Bulls should be happy there were only 4 days in this week’s five-day span. The Nasdaq 100 did something unprecedented since the collapse of the internet bubble. It fell more than 1% every week. Because Monday was a holiday, it doesn’t count as superlative. Investors caught up in the selloff felt that something had changed.Since the burst of the dot-com bubble in April 2000, there has not been a full week without major down days. The Nasdaq fell another 28% just a year after the market bottomed. “If you look at the two preceding instances, right after 9/11, was a brutal stock market while the other was first in the fall of the tech bubble,” stated George Pearkes, a strategist with Bespoke Investment Group. It’s definitely ominous, doesn’t it?

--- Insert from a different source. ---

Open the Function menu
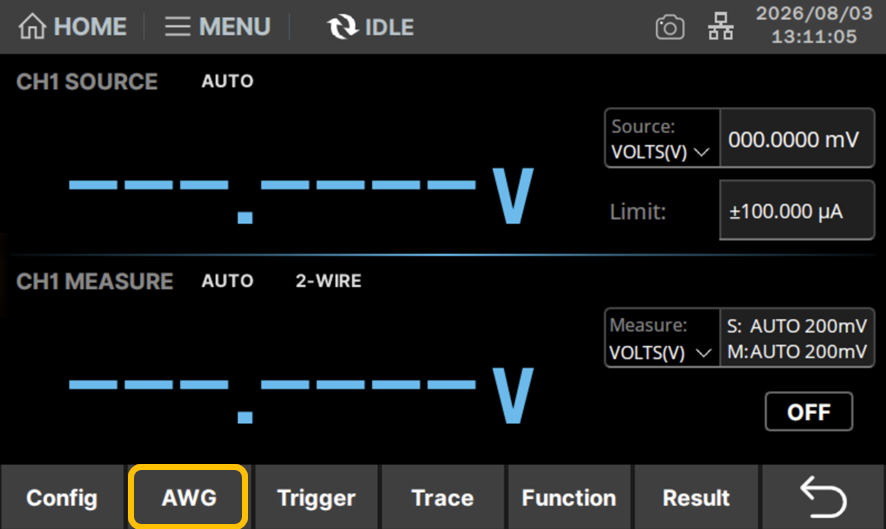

As what began as an aggressive selloff of speculative corners spread, the Nasdaq 100 fell 7.5% this week. Investor angst over the loss of tech’s growth edge has been intensified by disappointing results from pandemic darlings such as Netflix Inc. There was still room for a pullback, given the stretched valuations. The Nasdaq 100 fell almost 12% in January and is currently on track for its worst month ever since 2008’s global financial crisis. The current streak of 1% declines on a four-day basis is the first since 2018.
Chris Murphy, cohead of the derivatives strategy at Susquehanna International Group, stated that “the last-hour selling” and the consistent selling each morning make it seem like institutions have lost patience and are rushing to get out. As share prices fell, investors appear to have been buying up near-term hedges. CBOE NDX Volatility Index (a measure of cost options linked to the Nasdaq) jumped 8 points in the past four days to 34.06, its highest level since March.

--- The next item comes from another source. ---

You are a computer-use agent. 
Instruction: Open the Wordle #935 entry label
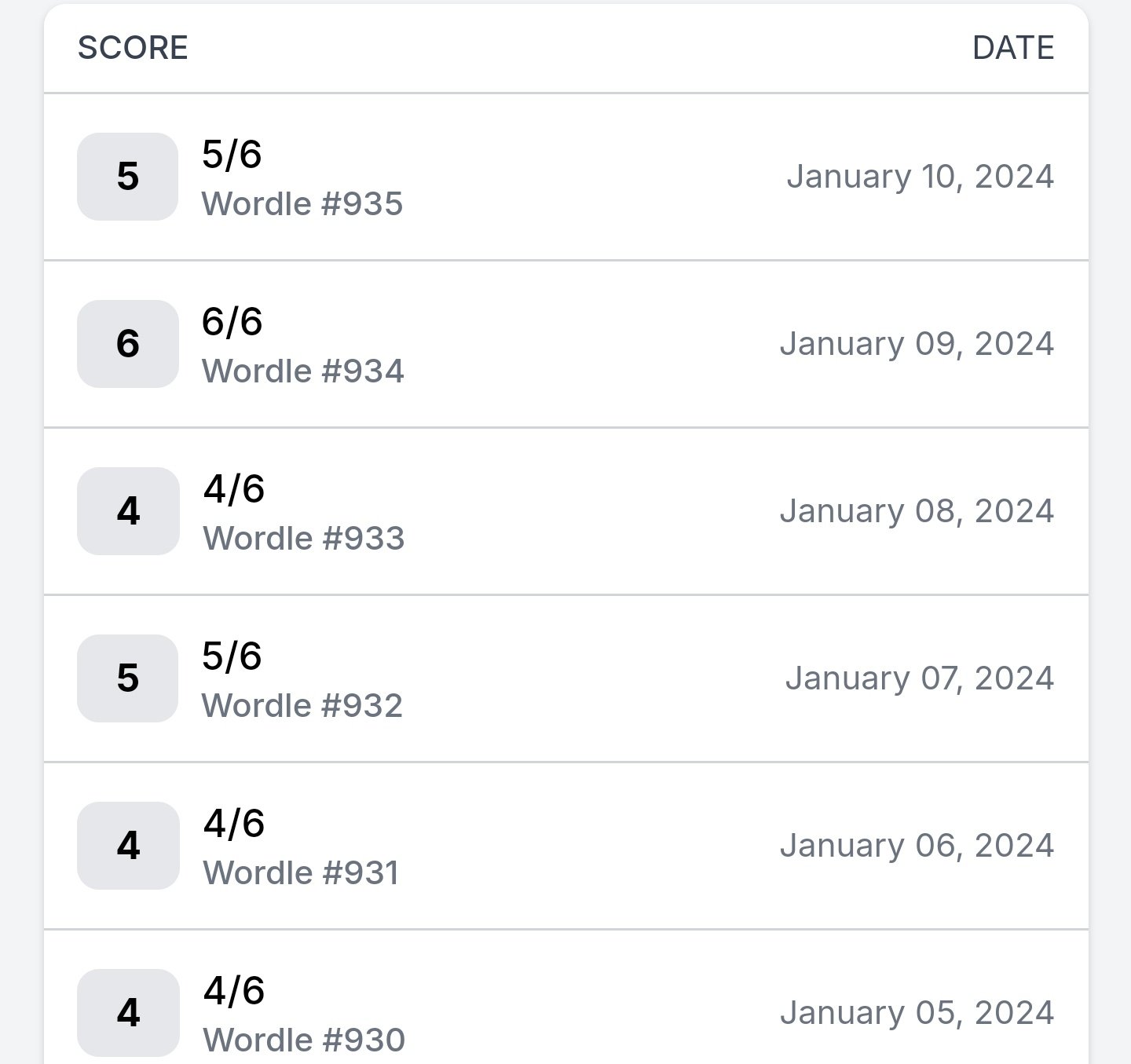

It is difficult to say if this is the beginning of a bottoming or worsening trend. According to Bank of America Corp., the net allocation to technology sector was at its lowest point since 2008. Pearkes from Bespoke stated that “if there’s such a liquidation underway here you have to wonder what further things could fall.” Contrarians see this kind of pervasive negativity, selling as a sign that sentiment has drifted to the downside.
Bulls should be happy there were only 4 days this week, instead of 5. The Nasdaq 100 did something that it hadn’t done in the wake of the internet bubble. It fell more than 1% every week. Because Monday was a holiday, it doesn’t count as superlative. Investors caught up in the selloff felt that something had changed.